What to do> Apart from the pictures, write out the records that follow exactly.

★ ★ ★

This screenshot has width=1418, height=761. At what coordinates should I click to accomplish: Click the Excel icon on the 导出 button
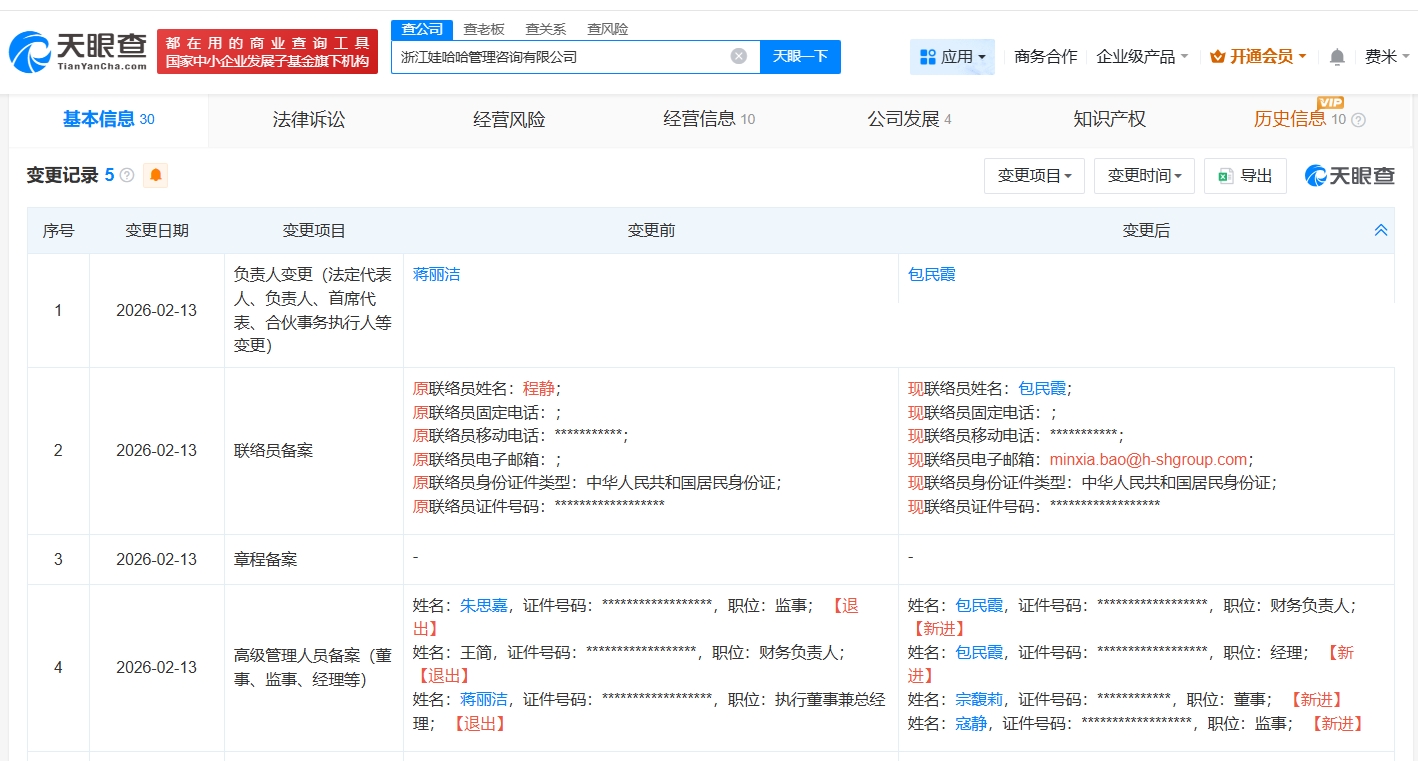(x=1227, y=175)
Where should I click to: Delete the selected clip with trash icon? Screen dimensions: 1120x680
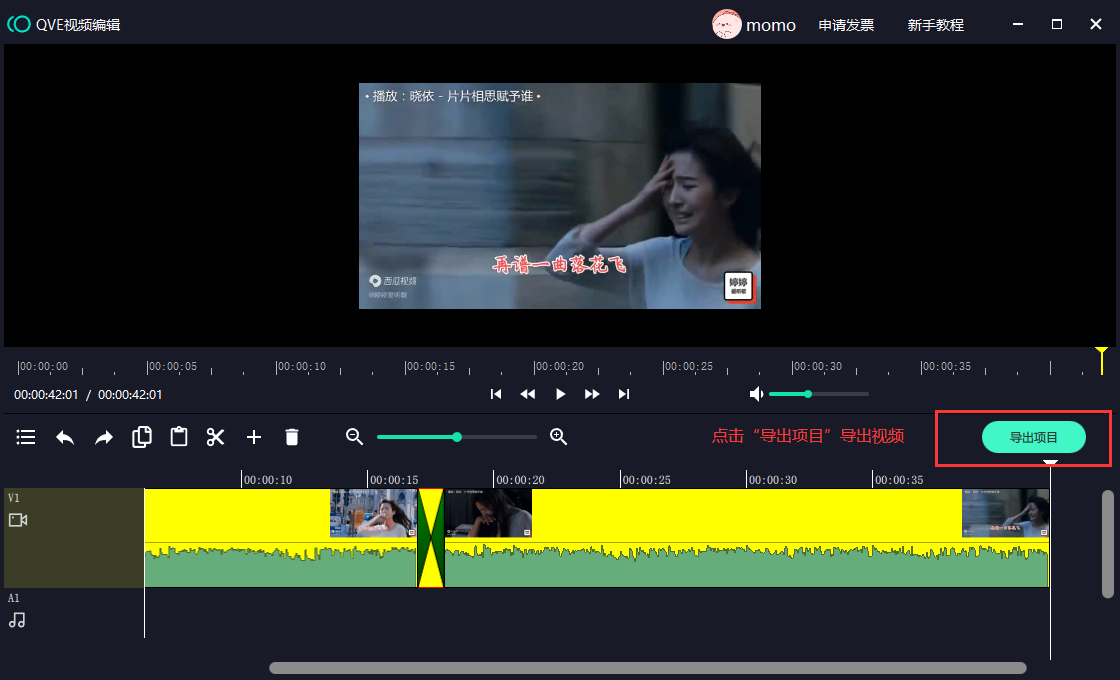point(292,437)
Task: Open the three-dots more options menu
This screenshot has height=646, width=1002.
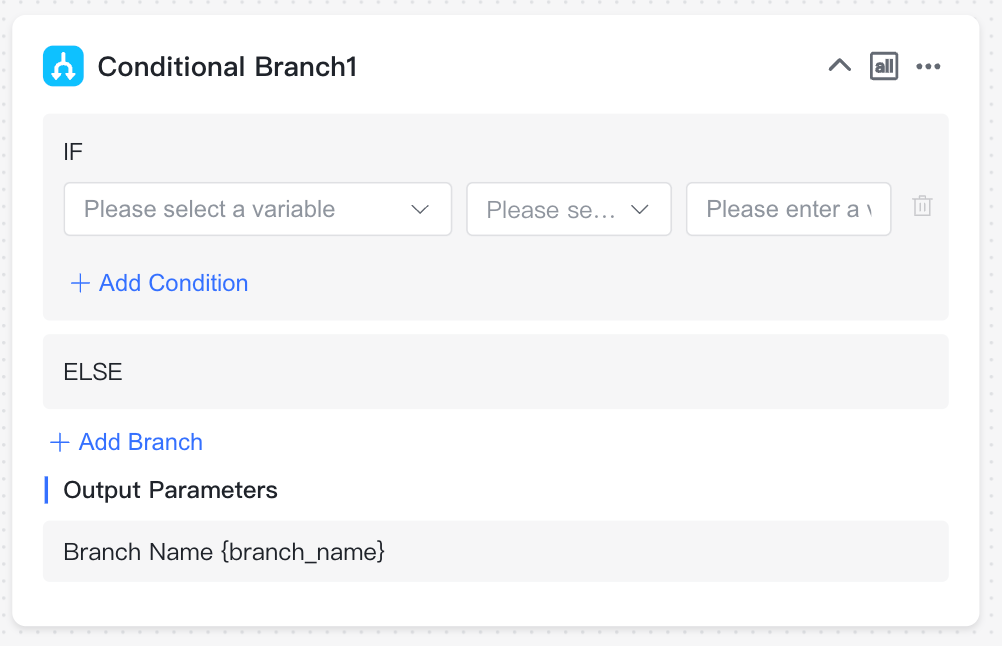Action: pyautogui.click(x=928, y=66)
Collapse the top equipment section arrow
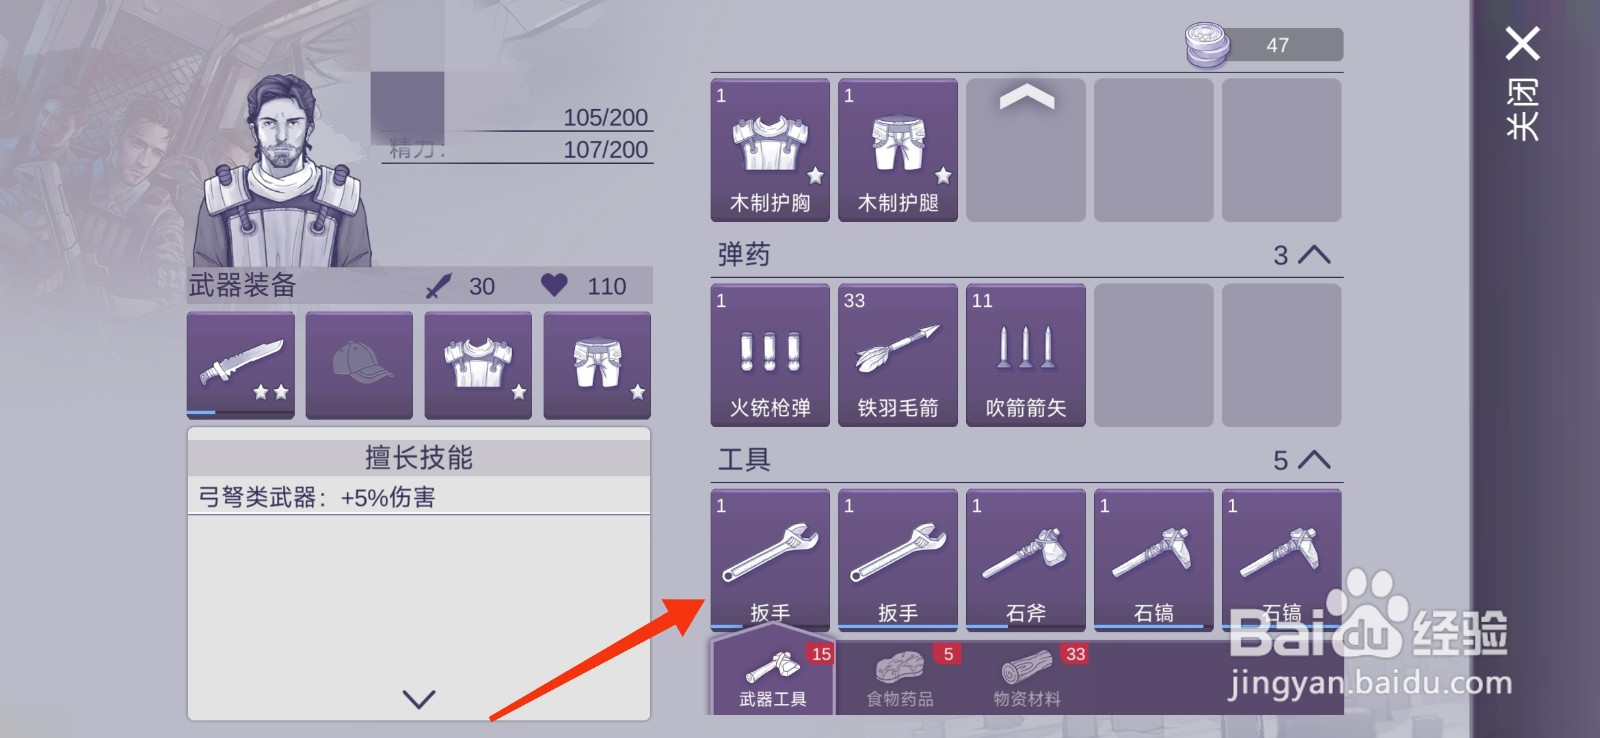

★ ★ ★

Solution to this exercise>
This screenshot has width=1418, height=761. At what coordinates should I click to accomplish: Click the Excel icon on the 导出 button
(x=1227, y=175)
Where should I click to: Delete the selected clip with trash icon? Screen dimensions: 1120x680
point(292,437)
Task: Open the three-dots more options menu
This screenshot has height=646, width=1002.
Action: pyautogui.click(x=928, y=66)
Collapse the top equipment section arrow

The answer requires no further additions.